How does std::is_assignable work?

Question

Here's the implementation of std::is_assignable, I have spent few hours trying to get how it can statically figure out the type of the templated object but couldn't.

In the standard is_assignable states that both sides of the assignment are converted to std::add_rvalue_reference<T>::type. I don't get that sentence nor see how std::add_rvalue_reference<T>::typecan be used to predict the type of the object.

Would anyone be able to give me a simple explanation that I can use as a first step to understand how std::is_assignable works?

Answer 1

Here's the same code with some of the lexical obfuscation taken out:

 1043     template <typename Tp, typename Up>
 1044     class is_assignable_helper
 1046     {
 1047       template <typename Tp1, typename Up1>
 1048         static decltype(declval<Tp1>() = declval<Up1>(), one())
 1049         test(int);
 1050 
 1051       template<typename, typename>
 1052         static two test(...);
 1053 
 1054     public:
 1055       static constexpr bool value = sizeof(test<Tp, Up>(0)) == 1;
 1056     };

This class uses SFINAE to do the dirty work. That is, the value of variable value will depend on which test() function is chosen based on overload resolution. One overload takes an integer and the other takes a C variadic argument (specified by the ellipsis). If there is a substitution failure that occurs on the first overload, the second overload will be chosen.

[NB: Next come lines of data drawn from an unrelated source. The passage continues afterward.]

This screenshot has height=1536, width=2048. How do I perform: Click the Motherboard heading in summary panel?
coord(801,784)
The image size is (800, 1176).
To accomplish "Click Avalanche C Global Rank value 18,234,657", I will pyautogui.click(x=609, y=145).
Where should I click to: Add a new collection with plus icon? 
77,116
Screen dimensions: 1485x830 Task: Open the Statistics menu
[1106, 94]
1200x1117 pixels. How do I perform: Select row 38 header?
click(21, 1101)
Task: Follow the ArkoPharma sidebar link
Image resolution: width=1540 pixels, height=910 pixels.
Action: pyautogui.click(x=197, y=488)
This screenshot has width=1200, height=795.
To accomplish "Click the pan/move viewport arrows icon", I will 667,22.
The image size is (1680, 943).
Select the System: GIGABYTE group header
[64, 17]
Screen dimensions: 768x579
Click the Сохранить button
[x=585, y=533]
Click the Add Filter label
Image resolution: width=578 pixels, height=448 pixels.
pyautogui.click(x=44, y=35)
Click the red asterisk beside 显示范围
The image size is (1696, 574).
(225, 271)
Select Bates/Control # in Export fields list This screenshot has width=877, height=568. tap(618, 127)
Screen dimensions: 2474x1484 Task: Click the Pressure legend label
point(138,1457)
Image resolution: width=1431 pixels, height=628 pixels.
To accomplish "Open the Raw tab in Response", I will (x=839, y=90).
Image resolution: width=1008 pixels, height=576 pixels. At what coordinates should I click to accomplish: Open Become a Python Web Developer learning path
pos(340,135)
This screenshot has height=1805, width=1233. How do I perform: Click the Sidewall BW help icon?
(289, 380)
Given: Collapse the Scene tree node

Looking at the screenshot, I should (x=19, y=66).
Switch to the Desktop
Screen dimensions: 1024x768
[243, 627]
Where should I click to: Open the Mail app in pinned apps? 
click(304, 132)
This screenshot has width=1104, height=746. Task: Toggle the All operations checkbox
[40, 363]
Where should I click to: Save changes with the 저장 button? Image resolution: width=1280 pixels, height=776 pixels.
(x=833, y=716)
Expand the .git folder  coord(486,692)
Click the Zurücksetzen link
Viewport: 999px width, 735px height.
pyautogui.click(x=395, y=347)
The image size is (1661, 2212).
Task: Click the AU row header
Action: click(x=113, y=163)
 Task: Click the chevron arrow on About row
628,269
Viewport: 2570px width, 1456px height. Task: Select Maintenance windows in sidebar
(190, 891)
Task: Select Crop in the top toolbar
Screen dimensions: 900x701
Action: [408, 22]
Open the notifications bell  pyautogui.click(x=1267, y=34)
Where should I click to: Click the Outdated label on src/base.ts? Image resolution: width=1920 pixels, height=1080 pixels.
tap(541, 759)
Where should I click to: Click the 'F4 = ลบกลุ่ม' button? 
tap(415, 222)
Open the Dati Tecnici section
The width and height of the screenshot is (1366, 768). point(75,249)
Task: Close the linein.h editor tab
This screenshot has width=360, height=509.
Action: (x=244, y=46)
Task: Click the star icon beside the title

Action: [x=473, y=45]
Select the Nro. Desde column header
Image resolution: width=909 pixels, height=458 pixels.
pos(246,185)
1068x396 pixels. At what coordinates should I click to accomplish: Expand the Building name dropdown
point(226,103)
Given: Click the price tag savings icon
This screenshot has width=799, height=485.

If a substitution failure does occur, it will have come from the expression declval<Tp1>() = declval<Up1>(). declval<T>() is a function declaration that "returns" a value of the type std::add_rvalue_reference<T>::type. This function is mainly used in unevaluated contexts like decltype(), sizeof(), noexcept(), etc, in order to get an instance of a type without explicitly calling a constructor (because that type may not have an accessible constructor). If you'd like to know why add_rvalue_reference is the chosen return type, see this post.

Once you get an instance of the type, you can call member/non-member functions on those instances. The member function used is operator=(). If a class doesn't have an assignment operator (or has an inaccessible one) there will be a substitution failure. The fallback (variadic) version of test() will instead be chosen.

The reason for the difference in argument types (int vs ...) is because ... has the lowest conversion rank and it acts as a "last resort" for overload resolution. We can't just leave the parameters empty or else we'll get a redeclaration error.

As for the return type of test - if a substitution failure does not occur (a value of type Up can be assigned to a value of type Tp) then test() returns a type indicating success. If a substitution failure does happen, the the fallback version that returns a type indicating failure is chosen. These types are differentiated through a check for their sizes. We check for success by comparing with 1.